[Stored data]
-*-
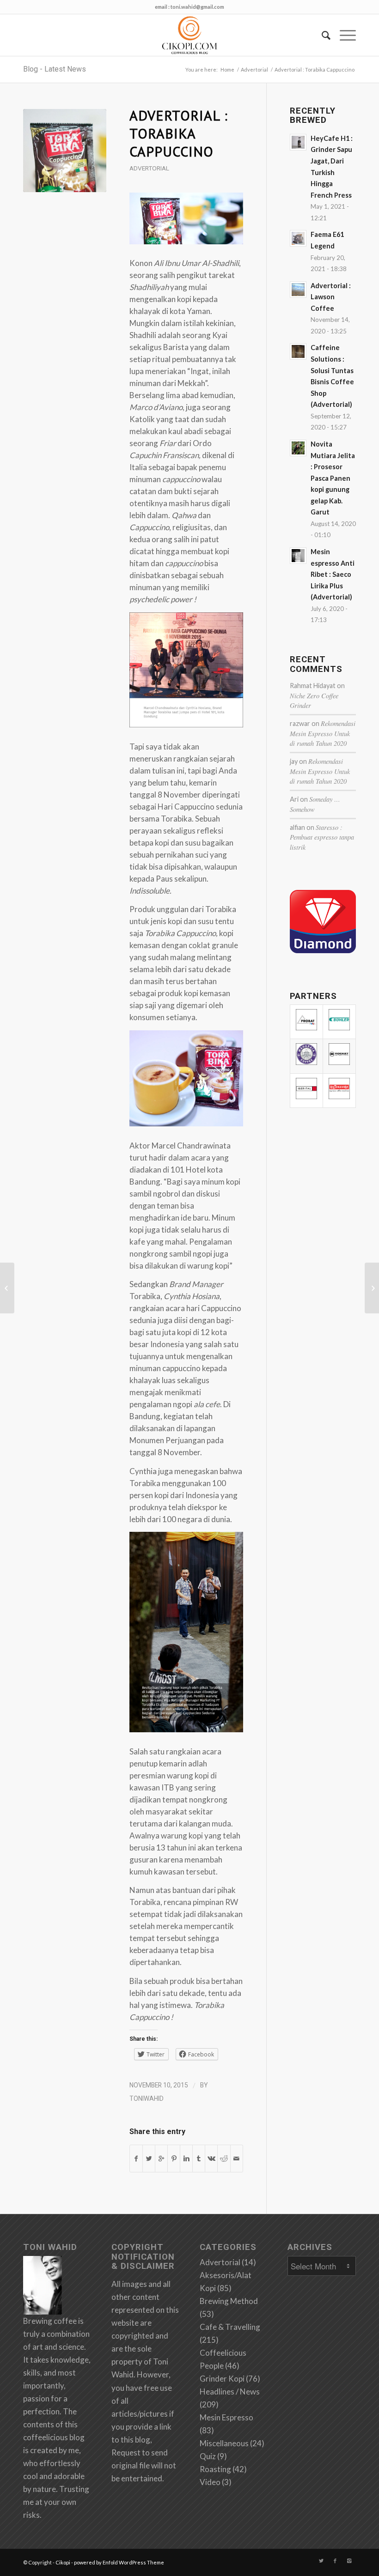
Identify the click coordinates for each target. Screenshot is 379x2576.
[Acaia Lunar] (7, 1288)
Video (210, 2482)
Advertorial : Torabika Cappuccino (178, 133)
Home (227, 70)
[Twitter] (321, 2561)
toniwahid (146, 2098)
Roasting (215, 2469)
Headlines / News (230, 2391)
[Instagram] (349, 2561)
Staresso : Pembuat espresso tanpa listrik (322, 837)
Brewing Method (229, 2301)
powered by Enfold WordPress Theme (119, 2562)
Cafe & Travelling (230, 2327)
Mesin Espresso (226, 2417)
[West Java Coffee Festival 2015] (372, 1288)
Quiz (208, 2456)
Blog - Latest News (54, 69)
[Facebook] (335, 2561)
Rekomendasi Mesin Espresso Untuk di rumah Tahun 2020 (322, 733)
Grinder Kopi (222, 2378)
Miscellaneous (224, 2443)
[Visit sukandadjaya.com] (323, 950)
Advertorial (254, 70)
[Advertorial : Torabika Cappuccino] (64, 150)
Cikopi (62, 2562)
-*-
### Task statement
Note down each line above where the word "Cappuccino" occurs.

### Response
Advertorial : Torabika Cappuccino (178, 133)
[Advertorial : Torabika Cappuccino] (64, 150)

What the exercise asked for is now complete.